▶ Your objective: From the line with "[MISS] (445, 617)" to the line with "Uncategorized (138, 495)", retype every line exactly, including those two, and leave out the rest of the data below.

Segment Open

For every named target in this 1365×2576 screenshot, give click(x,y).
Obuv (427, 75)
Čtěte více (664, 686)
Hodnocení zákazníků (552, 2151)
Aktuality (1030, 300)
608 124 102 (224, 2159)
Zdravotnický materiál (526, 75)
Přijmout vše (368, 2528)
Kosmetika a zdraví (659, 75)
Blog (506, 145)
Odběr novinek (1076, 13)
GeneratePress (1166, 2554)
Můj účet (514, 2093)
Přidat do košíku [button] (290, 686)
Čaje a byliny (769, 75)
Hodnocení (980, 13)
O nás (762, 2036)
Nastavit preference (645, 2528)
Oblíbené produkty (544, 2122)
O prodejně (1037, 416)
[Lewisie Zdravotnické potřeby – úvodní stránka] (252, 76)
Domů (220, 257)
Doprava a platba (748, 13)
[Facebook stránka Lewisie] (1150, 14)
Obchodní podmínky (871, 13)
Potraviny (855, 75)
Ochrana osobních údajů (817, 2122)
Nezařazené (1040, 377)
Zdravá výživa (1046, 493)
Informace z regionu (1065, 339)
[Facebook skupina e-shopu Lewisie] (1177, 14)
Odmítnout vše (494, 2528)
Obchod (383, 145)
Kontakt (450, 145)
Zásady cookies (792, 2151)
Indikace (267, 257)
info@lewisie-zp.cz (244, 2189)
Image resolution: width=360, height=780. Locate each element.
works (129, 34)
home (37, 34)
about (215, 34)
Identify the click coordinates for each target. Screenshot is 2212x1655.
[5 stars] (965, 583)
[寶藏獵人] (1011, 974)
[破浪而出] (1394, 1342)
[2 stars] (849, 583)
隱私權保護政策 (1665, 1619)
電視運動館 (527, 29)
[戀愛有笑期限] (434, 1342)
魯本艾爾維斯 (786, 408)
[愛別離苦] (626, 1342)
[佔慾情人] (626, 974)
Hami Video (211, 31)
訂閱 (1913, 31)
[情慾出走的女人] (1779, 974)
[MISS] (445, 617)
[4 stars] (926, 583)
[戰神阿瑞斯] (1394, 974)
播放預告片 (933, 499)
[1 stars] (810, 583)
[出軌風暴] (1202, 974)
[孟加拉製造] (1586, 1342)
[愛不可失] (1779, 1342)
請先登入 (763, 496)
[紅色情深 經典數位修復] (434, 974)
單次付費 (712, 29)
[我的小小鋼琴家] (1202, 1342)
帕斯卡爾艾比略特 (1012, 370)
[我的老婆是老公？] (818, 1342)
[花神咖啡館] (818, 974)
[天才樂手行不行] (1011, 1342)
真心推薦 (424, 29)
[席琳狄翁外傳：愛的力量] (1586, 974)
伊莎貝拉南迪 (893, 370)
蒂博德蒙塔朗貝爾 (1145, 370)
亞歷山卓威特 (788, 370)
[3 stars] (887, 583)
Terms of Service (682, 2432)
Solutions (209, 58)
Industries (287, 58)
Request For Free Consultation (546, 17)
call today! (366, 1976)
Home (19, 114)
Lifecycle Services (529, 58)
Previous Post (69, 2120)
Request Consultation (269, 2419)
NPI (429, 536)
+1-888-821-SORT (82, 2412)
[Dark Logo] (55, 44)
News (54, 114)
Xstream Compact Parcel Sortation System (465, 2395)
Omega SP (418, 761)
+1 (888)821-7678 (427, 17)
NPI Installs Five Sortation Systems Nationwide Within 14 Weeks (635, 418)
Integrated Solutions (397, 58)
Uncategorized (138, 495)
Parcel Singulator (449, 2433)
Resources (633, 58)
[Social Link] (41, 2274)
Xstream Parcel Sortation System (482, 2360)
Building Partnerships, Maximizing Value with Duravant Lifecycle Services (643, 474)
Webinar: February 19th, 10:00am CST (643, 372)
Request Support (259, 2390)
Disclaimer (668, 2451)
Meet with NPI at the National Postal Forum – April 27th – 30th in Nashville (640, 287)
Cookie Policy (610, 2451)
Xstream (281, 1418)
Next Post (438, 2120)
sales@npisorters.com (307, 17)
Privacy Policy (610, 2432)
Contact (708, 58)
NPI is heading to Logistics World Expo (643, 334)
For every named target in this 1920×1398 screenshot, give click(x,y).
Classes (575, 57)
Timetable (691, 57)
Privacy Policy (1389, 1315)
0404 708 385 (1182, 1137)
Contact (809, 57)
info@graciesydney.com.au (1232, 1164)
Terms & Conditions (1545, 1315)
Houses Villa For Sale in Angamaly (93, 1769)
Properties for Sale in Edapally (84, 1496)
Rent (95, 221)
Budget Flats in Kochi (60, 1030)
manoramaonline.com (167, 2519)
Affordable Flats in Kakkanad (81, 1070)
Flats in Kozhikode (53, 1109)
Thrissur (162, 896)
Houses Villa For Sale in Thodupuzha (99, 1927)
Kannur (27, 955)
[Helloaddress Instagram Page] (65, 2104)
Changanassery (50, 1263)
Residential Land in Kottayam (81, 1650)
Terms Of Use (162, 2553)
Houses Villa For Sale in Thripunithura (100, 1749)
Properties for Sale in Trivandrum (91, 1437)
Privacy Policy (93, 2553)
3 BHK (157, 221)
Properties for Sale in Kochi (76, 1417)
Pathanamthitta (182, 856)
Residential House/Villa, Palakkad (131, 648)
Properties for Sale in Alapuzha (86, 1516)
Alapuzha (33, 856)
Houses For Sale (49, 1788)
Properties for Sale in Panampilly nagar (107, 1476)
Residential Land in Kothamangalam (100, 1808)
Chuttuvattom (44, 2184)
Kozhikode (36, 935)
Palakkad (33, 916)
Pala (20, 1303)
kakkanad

Segment Closed

▶ Solution for this problem:
[MISS] (445, 617)
[4 stars] (926, 583)
[戰神阿瑞斯] (1394, 974)
播放預告片 (933, 499)
[1 stars] (810, 583)
[出軌風暴] (1202, 974)
[孟加拉製造] (1586, 1342)
[愛不可失] (1779, 1342)
請先登入 (763, 496)
[紅色情深 經典數位修復] (434, 974)
單次付費 (712, 29)
[我的小小鋼琴家] (1202, 1342)
帕斯卡爾艾比略特 (1012, 370)
[我的老婆是老公？] (818, 1342)
[花神咖啡館] (818, 974)
[天才樂手行不行] (1011, 1342)
真心推薦 (424, 29)
[席琳狄翁外傳：愛的力量] (1586, 974)
伊莎貝拉南迪 (893, 370)
蒂博德蒙塔朗貝爾 (1145, 370)
亞歷山卓威特 (788, 370)
[3 stars] (887, 583)
Terms of Service (682, 2432)
Solutions (209, 58)
Industries (287, 58)
Request For Free Consultation (546, 17)
call today! (366, 1976)
Home (19, 114)
Lifecycle Services (529, 58)
Previous Post (69, 2120)
Request Consultation (269, 2419)
NPI (429, 536)
+1-888-821-SORT (82, 2412)
[Dark Logo] (55, 44)
News (54, 114)
Xstream Compact Parcel Sortation System (465, 2395)
Omega SP (418, 761)
+1 (888)821-7678 (427, 17)
NPI Installs Five Sortation Systems Nationwide Within 14 Weeks (635, 418)
Integrated Solutions (397, 58)
Uncategorized (138, 495)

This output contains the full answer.